Check your understanding
a) Translate into Spanish this sentence from the passage on the drone distillation framework: "The system processes surveying UAV images through a transformer-based backbone network."
b) Extend the passage on the teacher-student distillation framework for surveying drones, picking up after its final line.

Document text
Our architecture employs a teacher-student framework with three synergistic modules: Wasserstein-based Inter-Class Distillation (WICD) minimizes catastrophic forgetting by quantifying distributional differences between categories, Prototype-Guided Intra-Class Consistency Distillation (PGICD) preserves intra-class invariance against environmental interference, and Cross-head Adaptive Distillation (CAD) dynamically balances classification-regression knowledge transfer. For surveying drone applications, this approach enables continuous adaptation to new targets while maintaining high precision for previously learned military vehicles, aircraft, and ships under challenging conditions.
Technical Framework
The system processes surveying UAV images through a transformer-based backbone network. Multi-scale features from the Feature Pyramid Network (FPN) feed into three specialized distillation modules:
1. Wasserstein Inter-Class Distillation (WICD)

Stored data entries
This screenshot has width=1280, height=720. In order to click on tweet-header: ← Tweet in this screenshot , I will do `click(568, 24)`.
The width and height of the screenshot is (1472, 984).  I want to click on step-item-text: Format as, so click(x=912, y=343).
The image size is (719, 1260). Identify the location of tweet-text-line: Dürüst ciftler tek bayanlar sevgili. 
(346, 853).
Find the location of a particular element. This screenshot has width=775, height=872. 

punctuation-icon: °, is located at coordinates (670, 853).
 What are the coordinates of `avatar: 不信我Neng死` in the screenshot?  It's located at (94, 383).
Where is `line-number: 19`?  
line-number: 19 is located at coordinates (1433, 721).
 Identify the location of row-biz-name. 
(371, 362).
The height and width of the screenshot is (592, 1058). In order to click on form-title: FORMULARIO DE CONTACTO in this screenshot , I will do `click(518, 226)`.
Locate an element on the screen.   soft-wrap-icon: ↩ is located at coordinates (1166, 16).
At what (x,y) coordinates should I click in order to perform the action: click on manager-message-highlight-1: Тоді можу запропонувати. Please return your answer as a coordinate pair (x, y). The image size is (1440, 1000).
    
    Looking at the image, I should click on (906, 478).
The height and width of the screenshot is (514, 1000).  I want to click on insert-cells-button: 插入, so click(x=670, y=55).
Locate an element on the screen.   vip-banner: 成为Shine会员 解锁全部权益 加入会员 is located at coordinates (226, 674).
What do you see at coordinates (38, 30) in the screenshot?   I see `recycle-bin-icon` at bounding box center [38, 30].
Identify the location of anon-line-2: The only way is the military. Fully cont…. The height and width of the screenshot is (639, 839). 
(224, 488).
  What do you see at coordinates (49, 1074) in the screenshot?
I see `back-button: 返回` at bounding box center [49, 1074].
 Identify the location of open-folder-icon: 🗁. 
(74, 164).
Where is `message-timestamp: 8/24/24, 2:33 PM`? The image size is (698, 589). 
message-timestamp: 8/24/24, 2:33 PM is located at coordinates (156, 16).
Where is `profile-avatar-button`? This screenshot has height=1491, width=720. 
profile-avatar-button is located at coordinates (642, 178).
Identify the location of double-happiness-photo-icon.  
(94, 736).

Numbered answers
a) El sistema procesa imágenes de UAV de topografía mediante una red troncal basada en transformadores.

b)
WICD addresses catastrophic forgetting by modeling feature distributions using Gaussian mixtures and measuring inter-class divergence through Wasserstein distance. For class \(i\) features \(F_i\) and semantic queries \(Q_i\):
$$F_{\mu} = \frac{1}{C \times H \times W} \sum_{k=1}^{C \times H \times W} F_i[k]$$
$$F_{\Sigma} = \frac{1}{C \times H \times W} \sum_{k=1}^{C \times H \times W} (F_i[k] – F_{\mu})(F_i[k] – F_{\mu})^T$$
The Wasserstein distance between teacher (\(T\)) and student (\(S\)) distributions becomes:
$$D_{W}^F = \underbrace{||\mu_T – \mu_S||^2}_{\text{Mean term}} + \underbrace{\text{tr}(\Sigma_T + \Sigma_S – 2(\Sigma_T^{1/2}\Sigma_S\Sigma_T^{1/2})^{1/2})}_{\text{Covariance term}}$$
Table 1 validates WICD’s superiority over conventional distance metrics on surveying UAV datasets:
| Distance Metric | SIMD AP (%) | MAR20 AP (%) |
|---|---|---|
| Euclidean | 65.3 | 56.8 |
| Cosine | 56.4 | 48.1 |
| KL Divergence | 62.1 | 53.2 |
| Manhattan | 58.2 | 50.4 |
| Wasserstein (Ours) | 69.2 | 58.3 |
2. Prototype-Guided Intra-Class Consistency (PGICD)
PGICD combats overfitting by aligning class prototypes using Gaussian kernel similarity. For feature prototypes \(p^F\) and semantic prototypes \(p^Q\):
$$d_i^F = 1 – \exp\left(-\frac{||p_i^{F,T} – p_i^{F,S}||^2}{2\sigma \cdot (p_i^{F,T} \cdot p_i^{F,S})}\right)$$
The consistency loss enforces intra-class stability critical for surveying drones operating in variable conditions:
$$\mathcal{L}_{PGICD} = \lambda_1 \sum_{i=1}^k (d_i^F)^2 + \lambda_2 \sum_{i=1}^k (d_i^Q)^2$$
3. Cross-head Adaptive Distillation (CAD)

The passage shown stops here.